We had exactly this problem with our electronic structure code The Elk Code. Data had to be written so that it could be used for the next run and some arrays were too large to keep in memory.
We solved it in two ways: the first was to switch some of the variables to single precision (also suggested by MarDie above). This did not significantly affect the accuracy of the results and was faster as a bonus. For example, large arrays are calculated in single precision but are then contracted and accumulated in smaller double precision arrays.
The second way, was to implement a simple RAM disk in Fortran for direct-access files (see the module modramdisk.f90 in the elk/src directory).

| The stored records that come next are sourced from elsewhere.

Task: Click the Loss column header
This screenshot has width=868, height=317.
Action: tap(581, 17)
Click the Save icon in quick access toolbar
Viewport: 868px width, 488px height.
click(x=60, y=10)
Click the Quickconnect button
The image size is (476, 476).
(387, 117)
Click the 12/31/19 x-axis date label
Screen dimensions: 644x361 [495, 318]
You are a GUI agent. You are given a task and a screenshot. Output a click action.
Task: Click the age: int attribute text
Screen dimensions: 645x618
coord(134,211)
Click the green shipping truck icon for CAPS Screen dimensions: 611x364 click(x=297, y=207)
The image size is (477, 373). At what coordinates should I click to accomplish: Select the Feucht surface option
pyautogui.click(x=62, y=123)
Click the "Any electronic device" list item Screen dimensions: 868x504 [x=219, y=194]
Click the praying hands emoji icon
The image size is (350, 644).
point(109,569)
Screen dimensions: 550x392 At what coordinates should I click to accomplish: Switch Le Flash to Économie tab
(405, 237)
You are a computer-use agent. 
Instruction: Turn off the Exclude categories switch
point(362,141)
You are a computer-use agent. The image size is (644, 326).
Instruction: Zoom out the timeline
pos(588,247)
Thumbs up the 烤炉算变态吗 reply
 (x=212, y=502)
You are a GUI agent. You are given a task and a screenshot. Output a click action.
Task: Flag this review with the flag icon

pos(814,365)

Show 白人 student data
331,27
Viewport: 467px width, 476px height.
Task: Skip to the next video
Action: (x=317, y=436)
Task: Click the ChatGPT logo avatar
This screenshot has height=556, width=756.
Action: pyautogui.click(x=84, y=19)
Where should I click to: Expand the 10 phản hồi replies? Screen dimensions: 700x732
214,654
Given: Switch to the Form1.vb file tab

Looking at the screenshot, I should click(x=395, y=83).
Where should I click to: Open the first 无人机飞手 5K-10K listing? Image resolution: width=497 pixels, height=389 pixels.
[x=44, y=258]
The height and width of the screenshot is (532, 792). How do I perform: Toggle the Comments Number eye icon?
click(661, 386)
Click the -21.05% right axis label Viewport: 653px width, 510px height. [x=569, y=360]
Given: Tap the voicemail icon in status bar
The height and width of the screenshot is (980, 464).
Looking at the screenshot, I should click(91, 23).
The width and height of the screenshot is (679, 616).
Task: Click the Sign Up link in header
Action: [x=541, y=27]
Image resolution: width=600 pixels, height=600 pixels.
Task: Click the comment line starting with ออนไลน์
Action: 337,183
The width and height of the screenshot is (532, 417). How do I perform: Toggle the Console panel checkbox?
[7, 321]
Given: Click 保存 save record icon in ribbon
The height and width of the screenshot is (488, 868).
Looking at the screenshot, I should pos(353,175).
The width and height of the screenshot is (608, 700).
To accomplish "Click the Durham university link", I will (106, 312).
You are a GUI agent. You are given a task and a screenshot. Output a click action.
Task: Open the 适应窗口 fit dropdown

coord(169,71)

The ‘disk’ is an allocatable array of allocatable arrays (I think this is a Fortran 2003 feature):
! record data stored as 4-byte words
type, private :: rec_t
integer(4), allocatable :: dat(:)
end type
! RAM disk file consisting of the filename and an array of records
type, private :: file_t
character(len=:), allocatable :: fname
type(rec_t), allocatable :: rec(:)
end type
! arrays of files constituting the RAM disk
type(file_t), allocatable, private :: file(:)
which are allocated on-the-fly. All variables (real, complex, integer) are stored in 4-byte integer arrays using the Fortran transfer function.
Here is an example of writing to the RAM disk:
! write to RAM disk if required
if (ramdisk) then
call putrd(fname,ik,v1=vkl(:,ik),n1=nstsv,nzv=nstsv*nstsv,zva=evecsv)
end if
! write to disk if required
if (wrtdsk) then
! find the record length
inquire(iolength=recl) vkl(:,ik),nstsv,evecsv
open(206,file=fname,form='UNFORMATTED',access='DIRECT',recl=recl)
write(206,rec=ik) vkl(:,ik),nstsv,evecsv
close(206)
end if
By default, the record is written to both the RAM disk and the regular disk, although the latter can be disabled.
Here is code which reads from the RAM disk:
! read from RAM disk if required
if (ramdisk) then
call getrd(fname,ik,tgs,v1=vkl_,n1=nstsv_,nzv=nstsv*nstsv,zva=evecsv)
if (tgs) goto 10
end if
open(206,file=fname,form='UNFORMATTED',access='DIRECT',recl=recl)
read(206,rec=ik) vkl_,nstsv_,evecsv
close(206)
10 continue
If a record is not in the RAM disk, then the code seamlessly falls back to reading it from the regular disk. This can happen if the maximum number of records was exceeded or the data is in the RAM disk on a different node. Fortunately for our code, each node mostly reads the data it has written and not the data written by another node.
This simple RAM disk sped up the code enormously because the big direct access files were not written to or read from the networked filesystem. (We’re currently working on a way to read the RAM disk of a different node using one-sided MPI communication, but it’s not that easy.)
Lastly, there may be another method you could use. We thought about trying this but it we needed root access on the cluster so we didn’t pursue it. It’s to use the temporary BeeGFS
file system BeeOND. The idea was to stitch together the Linux RAM disks (tmpfs) with BeeOND into a coherent networked file system independent from the cluster filesystem. For each run, the files needed by the code would be copied to the BeeOND disk, the code would be run and the files copied back to the regular file system. In principle we could devote the RAM of entire nodes to the file system, and make the disk as large as needed.
I’m not sure if there are any gotchas with this approach: you’d certainly need to get the system administrator to set it up and build it into the batch submission system, not something that you could do at user level.